Planner (reasoning): DeepSeek R1 (local) generates step intent + what must be true afterward. Executor (action): Qwen ~3B (local) selects concrete DOM actions like CLICK(id) / TYPE(text). 3) Gate every step with Jest‑style verification. After each action, we assert state changes (URL changed, element exists/doesn’t exist, modal/drawer appeared). If a required assertion fails, the step fails with artifacts and bounded retries.
Minimal shape:
ok = await runtime.check( exists("role=textbox"), label="search_box_visible", required=True, ).eventually(timeout_s=10.0, poll_s=0.25, max_snapshot_attempts=3)
What changed between “agents that look smart” and agents that work Two examples from the logs:
Deterministic override to enforce “first result” intent: “Executor decision … [override] first_product_link -> CLICK(1022)”
Drawer handling that verifies and forces the correct branch: “result: PASS | add_to_cart_verified_after_drawer”
The important point is that these are not post‑hoc analytics. They are inline gates: the system either proves it made progress or it stops and recovers.
Takeaway If you’re trying to make browser agents reliable, the highest‑leverage move isn’t a bigger model. It’s constraining the state space and making success/failure explicit with per-step assertions.
Reliability in agents comes from verification (assertions on structured snapshots), not just scaling model size.
That's a prerequisite for Show HN.
I'm removing the Show HN prefix for now, until we get clarity. Then we can consider re-upping the post once we know exactly how to present it.
how is this different than building a scraper script that does it traditionally?
A traditional scraper/script hard-codes selectors and control flow up front. When the layout changes, it usually breaks at an arbitrary line and you debug it manually.
In this setup, the agent chooses actions at *runtime* from a bounded action space, and the system uses the built-in predicates (e.g. url_changes, drawer_appeared, etc) to verify the outcomes. When it fails, it fails at a specific semantic assertion with artifacts, not a missing selector.
So it’s less “replace scripts” and more “apply test-style verification and recovery to AI-driven decisions instead of static code.”
> Show HN is for something you've made that other people can play with.

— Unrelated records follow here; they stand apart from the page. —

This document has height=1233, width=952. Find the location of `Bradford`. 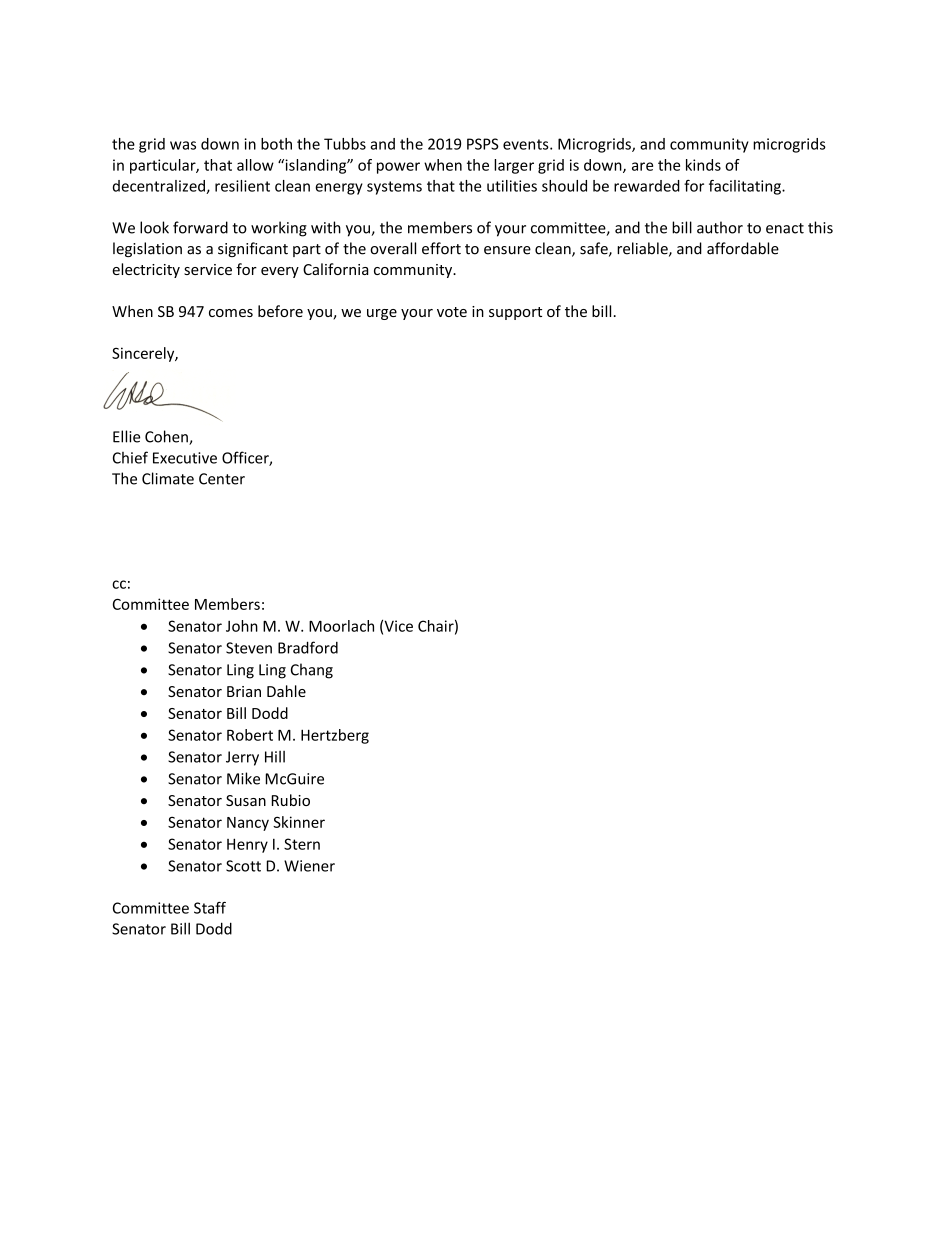

Bradford is located at coordinates (308, 647).
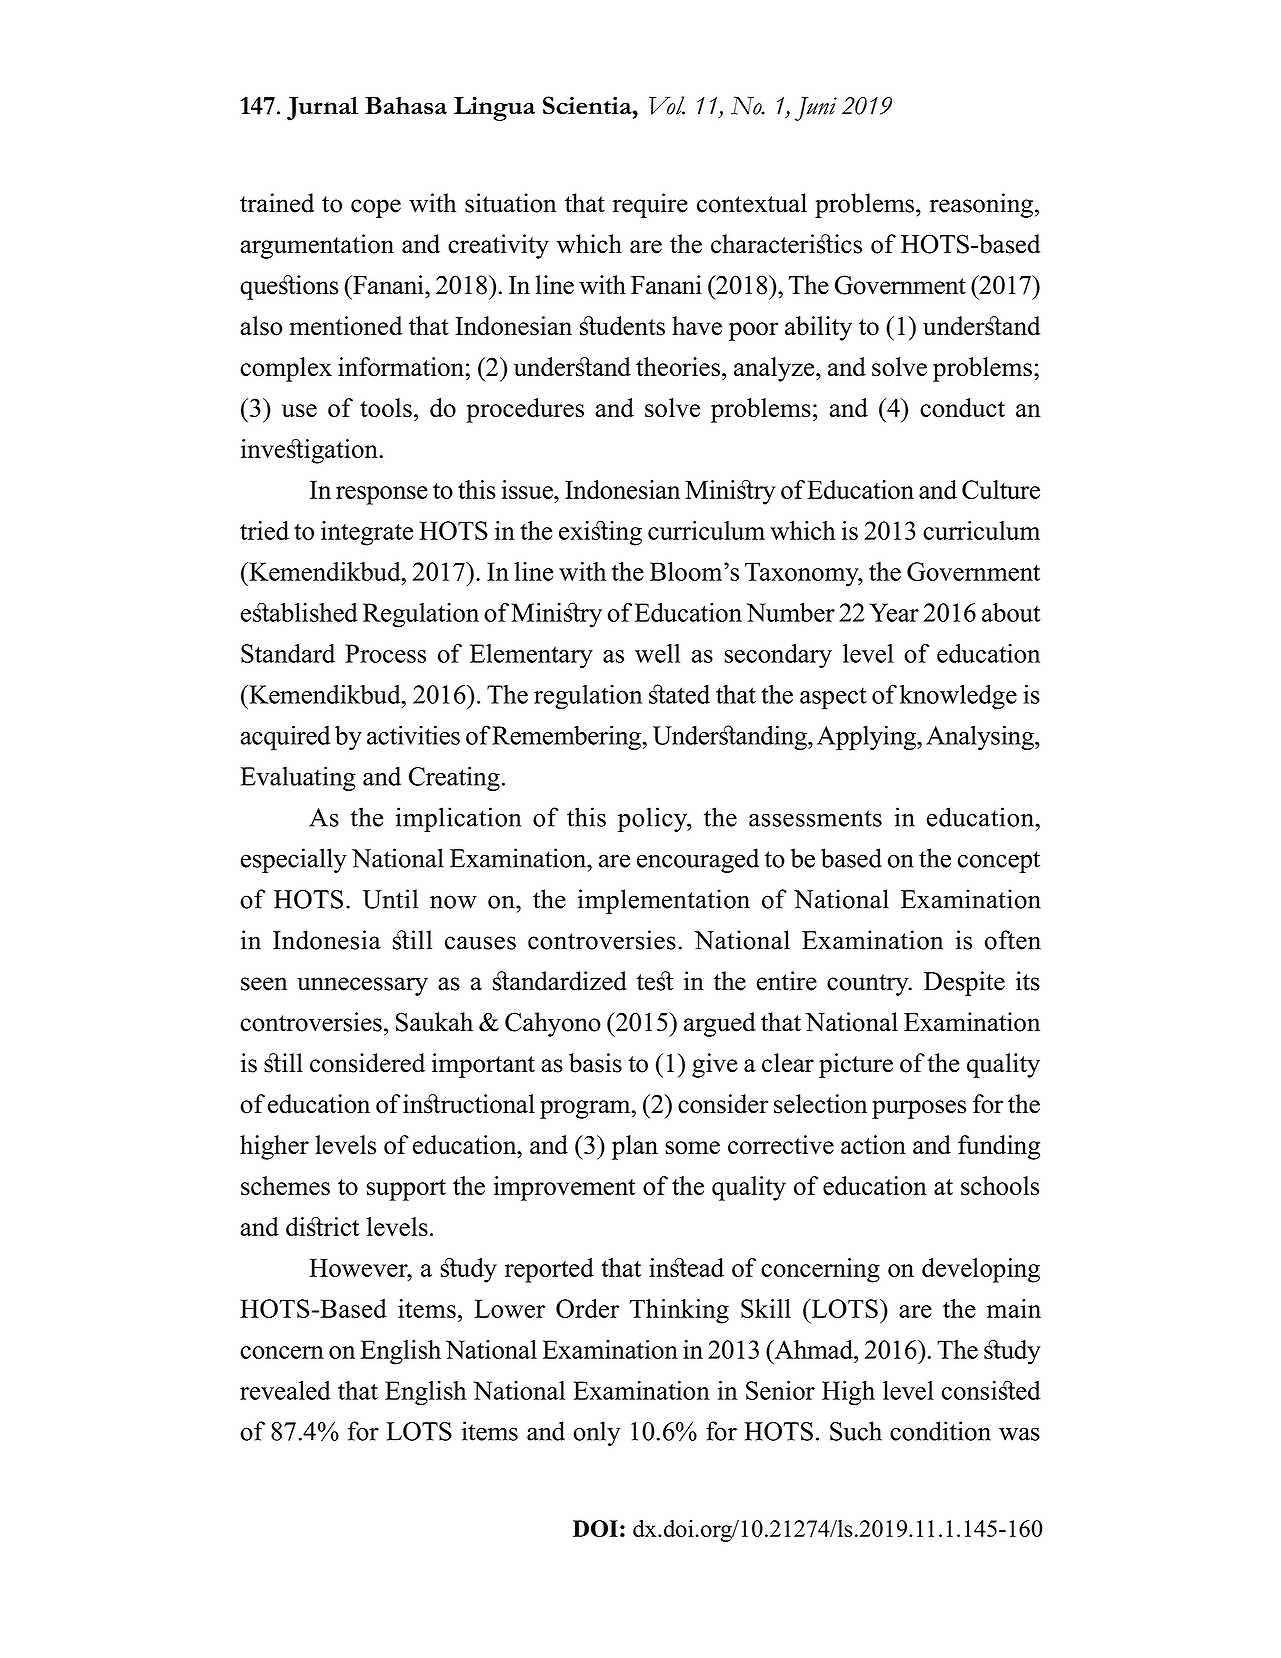 The image size is (1281, 1658). I want to click on revealed, so click(285, 1390).
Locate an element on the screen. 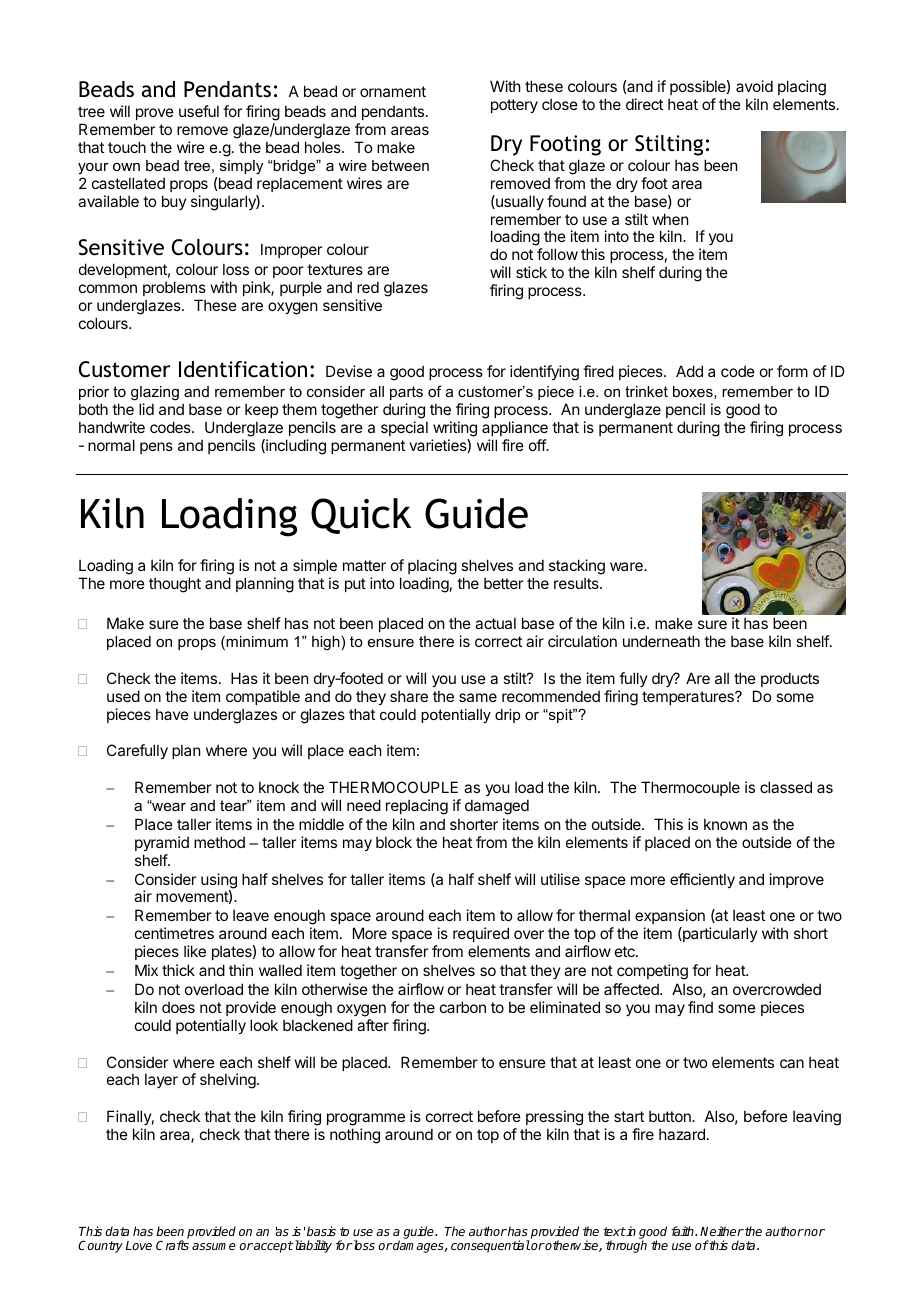 This screenshot has height=1308, width=924. Crafts is located at coordinates (172, 1245).
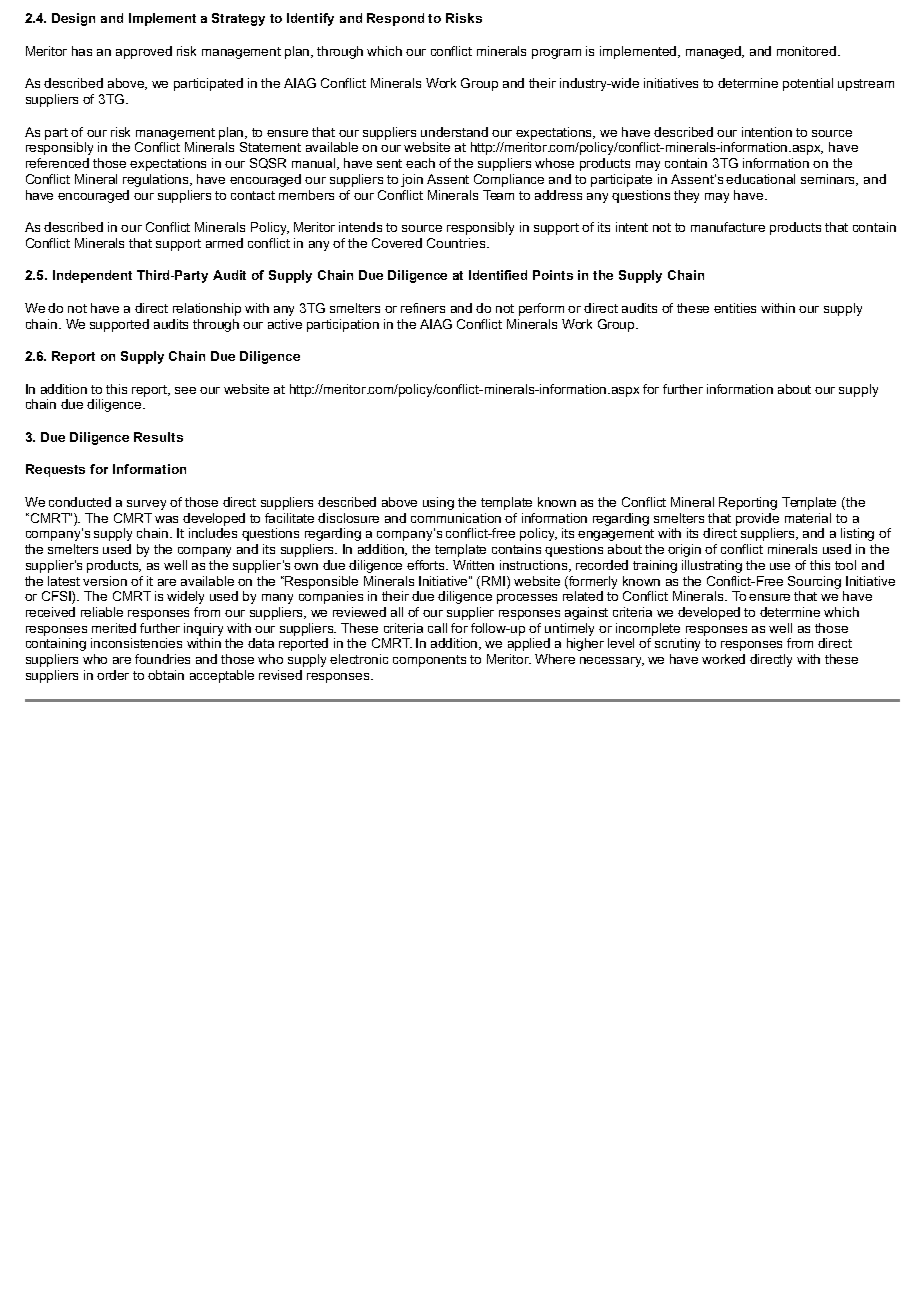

> Off topic: blog posts, sign-up pages, newsletters, lists, and other reading material. Those can't be tried out, so can't be Show HNs. Make a regular submission instead.
We used it because it’s a dynamic, hostile UI, but the design goal is a site-agnostic control plane. That’s why the runtime avoids selectors and screenshots and instead operates on pruned semantic snapshots + verification gates.
If the layout changes, the system doesn’t “half-work” — it fails deterministically with artifacts. That’s the behavior we’re optimizing for.